(Stored data)
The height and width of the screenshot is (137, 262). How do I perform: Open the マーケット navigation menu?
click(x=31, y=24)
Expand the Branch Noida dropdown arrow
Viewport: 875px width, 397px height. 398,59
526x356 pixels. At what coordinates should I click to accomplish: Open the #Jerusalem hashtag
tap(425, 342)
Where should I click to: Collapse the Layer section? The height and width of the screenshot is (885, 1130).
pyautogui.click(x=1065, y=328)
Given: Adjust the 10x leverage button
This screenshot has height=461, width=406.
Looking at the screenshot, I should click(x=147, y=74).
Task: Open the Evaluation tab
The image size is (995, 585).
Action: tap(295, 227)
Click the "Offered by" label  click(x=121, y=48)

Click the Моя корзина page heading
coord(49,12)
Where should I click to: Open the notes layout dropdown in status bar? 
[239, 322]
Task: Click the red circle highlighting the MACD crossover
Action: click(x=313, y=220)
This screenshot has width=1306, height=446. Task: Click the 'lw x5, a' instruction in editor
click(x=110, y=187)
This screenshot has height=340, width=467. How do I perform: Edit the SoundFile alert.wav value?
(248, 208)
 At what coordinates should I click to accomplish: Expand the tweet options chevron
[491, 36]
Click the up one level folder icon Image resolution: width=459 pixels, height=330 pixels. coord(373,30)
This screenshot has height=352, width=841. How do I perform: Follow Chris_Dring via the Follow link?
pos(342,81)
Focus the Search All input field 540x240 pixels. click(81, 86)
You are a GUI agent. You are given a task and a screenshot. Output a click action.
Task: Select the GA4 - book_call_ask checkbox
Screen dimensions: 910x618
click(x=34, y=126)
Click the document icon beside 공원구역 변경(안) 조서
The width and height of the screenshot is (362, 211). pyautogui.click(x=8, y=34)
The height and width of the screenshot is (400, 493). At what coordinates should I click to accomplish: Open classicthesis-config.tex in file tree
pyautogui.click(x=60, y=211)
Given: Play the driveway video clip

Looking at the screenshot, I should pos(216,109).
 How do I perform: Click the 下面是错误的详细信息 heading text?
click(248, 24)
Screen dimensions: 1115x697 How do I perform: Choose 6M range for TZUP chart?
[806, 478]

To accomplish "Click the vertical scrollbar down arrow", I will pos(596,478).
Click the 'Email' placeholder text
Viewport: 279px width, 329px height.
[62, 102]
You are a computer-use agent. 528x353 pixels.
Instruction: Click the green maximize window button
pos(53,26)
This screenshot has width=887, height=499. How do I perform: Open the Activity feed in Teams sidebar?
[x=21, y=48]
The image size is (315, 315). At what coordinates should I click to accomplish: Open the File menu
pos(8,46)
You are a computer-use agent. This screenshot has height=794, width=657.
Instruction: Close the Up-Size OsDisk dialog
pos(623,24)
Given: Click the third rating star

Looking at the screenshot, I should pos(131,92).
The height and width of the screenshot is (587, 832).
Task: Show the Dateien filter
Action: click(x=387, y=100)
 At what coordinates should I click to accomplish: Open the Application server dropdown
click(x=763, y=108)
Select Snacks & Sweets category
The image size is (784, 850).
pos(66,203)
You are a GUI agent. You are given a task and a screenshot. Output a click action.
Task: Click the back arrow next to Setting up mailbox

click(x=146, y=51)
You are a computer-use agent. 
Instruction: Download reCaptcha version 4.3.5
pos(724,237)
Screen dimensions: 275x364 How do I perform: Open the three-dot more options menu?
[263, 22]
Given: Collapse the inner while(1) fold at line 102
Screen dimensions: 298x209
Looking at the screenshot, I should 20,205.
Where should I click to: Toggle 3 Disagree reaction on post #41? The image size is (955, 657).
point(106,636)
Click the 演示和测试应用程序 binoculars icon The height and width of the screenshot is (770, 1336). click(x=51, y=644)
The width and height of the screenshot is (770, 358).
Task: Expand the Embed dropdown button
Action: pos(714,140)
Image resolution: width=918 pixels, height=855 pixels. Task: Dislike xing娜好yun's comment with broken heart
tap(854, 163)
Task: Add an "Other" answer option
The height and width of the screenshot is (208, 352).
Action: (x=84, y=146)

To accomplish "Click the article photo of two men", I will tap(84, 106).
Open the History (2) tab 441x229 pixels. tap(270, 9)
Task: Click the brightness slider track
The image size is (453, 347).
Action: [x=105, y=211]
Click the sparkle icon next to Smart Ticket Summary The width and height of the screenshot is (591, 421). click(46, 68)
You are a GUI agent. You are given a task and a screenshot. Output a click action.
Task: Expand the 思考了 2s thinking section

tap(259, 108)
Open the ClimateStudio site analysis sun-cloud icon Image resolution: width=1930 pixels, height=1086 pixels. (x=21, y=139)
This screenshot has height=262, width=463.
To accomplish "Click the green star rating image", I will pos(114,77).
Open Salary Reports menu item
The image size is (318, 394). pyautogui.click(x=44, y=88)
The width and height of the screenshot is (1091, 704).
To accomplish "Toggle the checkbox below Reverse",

• **What needs to be done**: Every line above should be output exactly as it stands.

• **Response box**:
The height and width of the screenshot is (137, 262). How do I perform: Open the マーケット navigation menu?
click(x=31, y=24)
Expand the Branch Noida dropdown arrow
Viewport: 875px width, 397px height. 398,59
526x356 pixels. At what coordinates should I click to accomplish: Open the #Jerusalem hashtag
tap(425, 342)
Where should I click to: Collapse the Layer section? The height and width of the screenshot is (885, 1130).
pyautogui.click(x=1065, y=328)
Given: Adjust the 10x leverage button
This screenshot has height=461, width=406.
Looking at the screenshot, I should click(x=147, y=74).
Task: Open the Evaluation tab
The image size is (995, 585).
Action: tap(295, 227)
Click the "Offered by" label  click(x=121, y=48)

Click the Моя корзина page heading
coord(49,12)
Where should I click to: Open the notes layout dropdown in status bar? 
[239, 322]
Task: Click the red circle highlighting the MACD crossover
Action: click(x=313, y=220)
This screenshot has width=1306, height=446. Task: Click the 'lw x5, a' instruction in editor
click(x=110, y=187)
This screenshot has height=340, width=467. How do I perform: Edit the SoundFile alert.wav value?
(248, 208)
 At what coordinates should I click to accomplish: Expand the tweet options chevron
[491, 36]
Click the up one level folder icon Image resolution: width=459 pixels, height=330 pixels. coord(373,30)
This screenshot has height=352, width=841. How do I perform: Follow Chris_Dring via the Follow link?
pos(342,81)
Focus the Search All input field 540x240 pixels. click(81, 86)
You are a GUI agent. You are given a task and a screenshot. Output a click action.
Task: Select the GA4 - book_call_ask checkbox
Screen dimensions: 910x618
click(x=34, y=126)
Click the document icon beside 공원구역 변경(안) 조서
The width and height of the screenshot is (362, 211). pyautogui.click(x=8, y=34)
The height and width of the screenshot is (400, 493). At what coordinates should I click to accomplish: Open classicthesis-config.tex in file tree
pyautogui.click(x=60, y=211)
Given: Play the driveway video clip

Looking at the screenshot, I should pos(216,109).
 How do I perform: Click the 下面是错误的详细信息 heading text?
click(248, 24)
Screen dimensions: 1115x697 How do I perform: Choose 6M range for TZUP chart?
[806, 478]

To accomplish "Click the vertical scrollbar down arrow", I will pos(596,478).
Click the 'Email' placeholder text
Viewport: 279px width, 329px height.
[62, 102]
You are a computer-use agent. 528x353 pixels.
Instruction: Click the green maximize window button
pos(53,26)
This screenshot has width=887, height=499. How do I perform: Open the Activity feed in Teams sidebar?
[x=21, y=48]
The image size is (315, 315). At what coordinates should I click to accomplish: Open the File menu
pos(8,46)
You are a computer-use agent. This screenshot has height=794, width=657.
Instruction: Close the Up-Size OsDisk dialog
pos(623,24)
Given: Click the third rating star

Looking at the screenshot, I should pos(131,92).
The height and width of the screenshot is (587, 832).
Task: Show the Dateien filter
Action: click(x=387, y=100)
 At what coordinates should I click to accomplish: Open the Application server dropdown
click(x=763, y=108)
Select Snacks & Sweets category
The image size is (784, 850).
pos(66,203)
You are a GUI agent. You are given a task and a screenshot. Output a click action.
Task: Click the back arrow next to Setting up mailbox

click(x=146, y=51)
You are a computer-use agent. 
Instruction: Download reCaptcha version 4.3.5
pos(724,237)
Screen dimensions: 275x364 How do I perform: Open the three-dot more options menu?
[263, 22]
Given: Collapse the inner while(1) fold at line 102
Screen dimensions: 298x209
Looking at the screenshot, I should 20,205.
Where should I click to: Toggle 3 Disagree reaction on post #41? The image size is (955, 657).
point(106,636)
Click the 演示和测试应用程序 binoculars icon The height and width of the screenshot is (770, 1336). click(x=51, y=644)
The width and height of the screenshot is (770, 358).
Task: Expand the Embed dropdown button
Action: pos(714,140)
Image resolution: width=918 pixels, height=855 pixels. Task: Dislike xing娜好yun's comment with broken heart
tap(854, 163)
Task: Add an "Other" answer option
The height and width of the screenshot is (208, 352).
Action: (x=84, y=146)

To accomplish "Click the article photo of two men", I will tap(84, 106).
Open the History (2) tab 441x229 pixels. tap(270, 9)
Task: Click the brightness slider track
The image size is (453, 347).
Action: [x=105, y=211]
Click the sparkle icon next to Smart Ticket Summary The width and height of the screenshot is (591, 421). click(46, 68)
You are a GUI agent. You are given a task and a screenshot. Output a click action.
Task: Expand the 思考了 2s thinking section

tap(259, 108)
Open the ClimateStudio site analysis sun-cloud icon Image resolution: width=1930 pixels, height=1086 pixels. (x=21, y=139)
This screenshot has height=262, width=463.
To accomplish "Click the green star rating image", I will pos(114,77).
Open Salary Reports menu item
The image size is (318, 394). pyautogui.click(x=44, y=88)
The width and height of the screenshot is (1091, 704).
To accomplish "Toggle the checkbox below Reverse",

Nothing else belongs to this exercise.